What the exercise asks: Extract, without alteration, each line from the start of the listing to the line bearing "Screen dimensions: 1097x1008".

Given records:
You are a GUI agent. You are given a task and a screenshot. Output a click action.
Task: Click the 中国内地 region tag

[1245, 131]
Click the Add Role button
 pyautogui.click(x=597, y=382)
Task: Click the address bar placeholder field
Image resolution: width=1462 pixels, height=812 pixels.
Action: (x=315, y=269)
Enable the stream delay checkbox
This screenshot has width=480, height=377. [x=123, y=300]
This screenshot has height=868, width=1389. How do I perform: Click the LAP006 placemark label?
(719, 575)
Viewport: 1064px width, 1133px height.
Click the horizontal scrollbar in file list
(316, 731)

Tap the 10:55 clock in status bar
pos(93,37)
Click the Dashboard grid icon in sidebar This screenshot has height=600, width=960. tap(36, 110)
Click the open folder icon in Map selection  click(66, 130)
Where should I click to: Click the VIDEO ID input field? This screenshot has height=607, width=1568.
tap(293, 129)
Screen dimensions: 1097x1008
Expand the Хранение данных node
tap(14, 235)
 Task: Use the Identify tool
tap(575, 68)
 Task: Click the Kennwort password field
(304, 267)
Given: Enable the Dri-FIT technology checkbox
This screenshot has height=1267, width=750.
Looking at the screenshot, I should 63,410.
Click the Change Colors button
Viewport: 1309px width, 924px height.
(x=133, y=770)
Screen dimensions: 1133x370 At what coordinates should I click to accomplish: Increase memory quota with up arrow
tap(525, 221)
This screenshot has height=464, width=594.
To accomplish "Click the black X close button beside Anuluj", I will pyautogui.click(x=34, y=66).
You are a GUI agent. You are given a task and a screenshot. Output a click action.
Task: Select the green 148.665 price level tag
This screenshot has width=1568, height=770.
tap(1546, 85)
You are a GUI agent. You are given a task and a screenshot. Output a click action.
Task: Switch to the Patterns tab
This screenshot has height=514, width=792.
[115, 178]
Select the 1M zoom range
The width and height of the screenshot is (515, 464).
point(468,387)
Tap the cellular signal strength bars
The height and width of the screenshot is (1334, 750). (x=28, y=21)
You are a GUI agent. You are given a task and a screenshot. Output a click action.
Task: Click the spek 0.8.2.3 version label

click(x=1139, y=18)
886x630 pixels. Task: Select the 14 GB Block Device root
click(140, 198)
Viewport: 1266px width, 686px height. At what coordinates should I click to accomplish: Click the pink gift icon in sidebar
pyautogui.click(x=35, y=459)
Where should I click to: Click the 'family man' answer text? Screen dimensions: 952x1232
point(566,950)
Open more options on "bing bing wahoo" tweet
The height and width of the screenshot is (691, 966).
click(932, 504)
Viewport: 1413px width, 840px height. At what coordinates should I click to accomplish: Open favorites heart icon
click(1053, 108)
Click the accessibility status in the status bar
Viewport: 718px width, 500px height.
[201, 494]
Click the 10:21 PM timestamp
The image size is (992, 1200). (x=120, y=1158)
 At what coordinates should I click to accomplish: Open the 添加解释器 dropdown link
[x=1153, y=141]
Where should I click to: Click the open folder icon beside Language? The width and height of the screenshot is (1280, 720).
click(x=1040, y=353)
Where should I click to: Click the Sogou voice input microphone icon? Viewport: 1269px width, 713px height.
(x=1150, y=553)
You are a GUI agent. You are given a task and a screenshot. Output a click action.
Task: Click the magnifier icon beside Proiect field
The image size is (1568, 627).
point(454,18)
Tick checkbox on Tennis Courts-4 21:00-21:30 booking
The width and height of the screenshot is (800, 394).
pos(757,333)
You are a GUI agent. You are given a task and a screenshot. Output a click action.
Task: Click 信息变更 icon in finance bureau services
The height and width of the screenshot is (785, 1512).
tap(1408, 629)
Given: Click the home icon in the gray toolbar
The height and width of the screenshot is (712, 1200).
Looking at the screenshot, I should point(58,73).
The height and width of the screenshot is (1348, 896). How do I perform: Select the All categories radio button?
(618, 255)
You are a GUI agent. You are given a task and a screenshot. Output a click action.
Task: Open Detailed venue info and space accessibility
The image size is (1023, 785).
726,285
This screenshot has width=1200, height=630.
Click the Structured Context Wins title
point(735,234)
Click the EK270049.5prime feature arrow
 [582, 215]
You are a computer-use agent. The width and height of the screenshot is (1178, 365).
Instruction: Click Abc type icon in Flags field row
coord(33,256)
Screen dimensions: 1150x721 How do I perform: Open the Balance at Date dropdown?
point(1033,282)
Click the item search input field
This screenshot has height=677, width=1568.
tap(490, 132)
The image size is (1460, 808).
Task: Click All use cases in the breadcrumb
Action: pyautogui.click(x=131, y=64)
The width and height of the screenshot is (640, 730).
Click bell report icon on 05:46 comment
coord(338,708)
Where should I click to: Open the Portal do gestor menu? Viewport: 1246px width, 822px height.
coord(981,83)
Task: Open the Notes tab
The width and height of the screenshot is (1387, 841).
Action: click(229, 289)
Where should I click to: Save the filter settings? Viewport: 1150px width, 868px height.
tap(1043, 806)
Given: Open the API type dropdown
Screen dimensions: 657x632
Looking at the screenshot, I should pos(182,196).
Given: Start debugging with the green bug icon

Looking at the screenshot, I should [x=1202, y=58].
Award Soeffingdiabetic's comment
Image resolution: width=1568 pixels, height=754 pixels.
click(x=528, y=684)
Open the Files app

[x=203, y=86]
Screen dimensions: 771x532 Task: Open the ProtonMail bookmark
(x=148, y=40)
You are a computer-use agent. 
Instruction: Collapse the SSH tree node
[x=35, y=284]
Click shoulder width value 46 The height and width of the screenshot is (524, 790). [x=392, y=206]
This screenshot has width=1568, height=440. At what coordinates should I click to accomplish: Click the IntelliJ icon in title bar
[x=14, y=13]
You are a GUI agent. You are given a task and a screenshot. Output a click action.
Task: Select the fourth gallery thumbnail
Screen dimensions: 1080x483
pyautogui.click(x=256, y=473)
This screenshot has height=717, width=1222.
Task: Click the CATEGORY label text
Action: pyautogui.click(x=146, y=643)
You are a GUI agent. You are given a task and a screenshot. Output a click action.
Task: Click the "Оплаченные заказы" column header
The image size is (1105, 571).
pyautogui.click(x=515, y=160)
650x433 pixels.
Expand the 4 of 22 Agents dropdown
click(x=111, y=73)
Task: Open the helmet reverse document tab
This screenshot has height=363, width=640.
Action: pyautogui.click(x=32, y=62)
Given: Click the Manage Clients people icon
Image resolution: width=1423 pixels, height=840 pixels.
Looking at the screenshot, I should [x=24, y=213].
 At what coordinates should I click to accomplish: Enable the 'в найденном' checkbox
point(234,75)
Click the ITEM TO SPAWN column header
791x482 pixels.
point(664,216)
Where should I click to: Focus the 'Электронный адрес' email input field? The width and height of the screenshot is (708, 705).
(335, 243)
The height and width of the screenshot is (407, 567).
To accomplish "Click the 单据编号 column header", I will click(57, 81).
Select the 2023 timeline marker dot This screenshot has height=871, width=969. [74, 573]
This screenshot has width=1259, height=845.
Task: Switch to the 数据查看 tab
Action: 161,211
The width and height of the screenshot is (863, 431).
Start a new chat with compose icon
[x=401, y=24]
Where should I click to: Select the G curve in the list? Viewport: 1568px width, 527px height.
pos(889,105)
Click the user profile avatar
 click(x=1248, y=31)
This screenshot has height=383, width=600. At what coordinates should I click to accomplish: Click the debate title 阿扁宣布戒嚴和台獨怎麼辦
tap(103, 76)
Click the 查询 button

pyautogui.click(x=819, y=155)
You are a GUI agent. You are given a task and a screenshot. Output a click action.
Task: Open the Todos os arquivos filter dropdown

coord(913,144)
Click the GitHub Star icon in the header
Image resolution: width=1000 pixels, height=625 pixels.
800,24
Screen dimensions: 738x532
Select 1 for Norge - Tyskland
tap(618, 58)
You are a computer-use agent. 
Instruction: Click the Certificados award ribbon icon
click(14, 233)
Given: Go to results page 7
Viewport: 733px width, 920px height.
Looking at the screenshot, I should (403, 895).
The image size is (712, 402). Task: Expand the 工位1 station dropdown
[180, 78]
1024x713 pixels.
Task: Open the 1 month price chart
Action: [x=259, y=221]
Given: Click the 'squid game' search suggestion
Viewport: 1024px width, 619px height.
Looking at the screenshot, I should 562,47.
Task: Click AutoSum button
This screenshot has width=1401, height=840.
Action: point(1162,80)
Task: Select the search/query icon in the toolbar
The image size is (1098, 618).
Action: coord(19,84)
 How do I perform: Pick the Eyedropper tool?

Expected answer:
You are a GUI agent. You are given a task and a screenshot. Output a click action.
Task: Click the 中国内地 region tag

[1245, 131]
Click the Add Role button
 pyautogui.click(x=597, y=382)
Task: Click the address bar placeholder field
Image resolution: width=1462 pixels, height=812 pixels.
Action: (x=315, y=269)
Enable the stream delay checkbox
This screenshot has width=480, height=377. [x=123, y=300]
This screenshot has height=868, width=1389. How do I perform: Click the LAP006 placemark label?
(719, 575)
Viewport: 1064px width, 1133px height.
Click the horizontal scrollbar in file list
(316, 731)

Tap the 10:55 clock in status bar
pos(93,37)
Click the Dashboard grid icon in sidebar This screenshot has height=600, width=960. tap(36, 110)
Click the open folder icon in Map selection  click(66, 130)
Where should I click to: Click the VIDEO ID input field? This screenshot has height=607, width=1568.
tap(293, 129)
Screen dimensions: 1097x1008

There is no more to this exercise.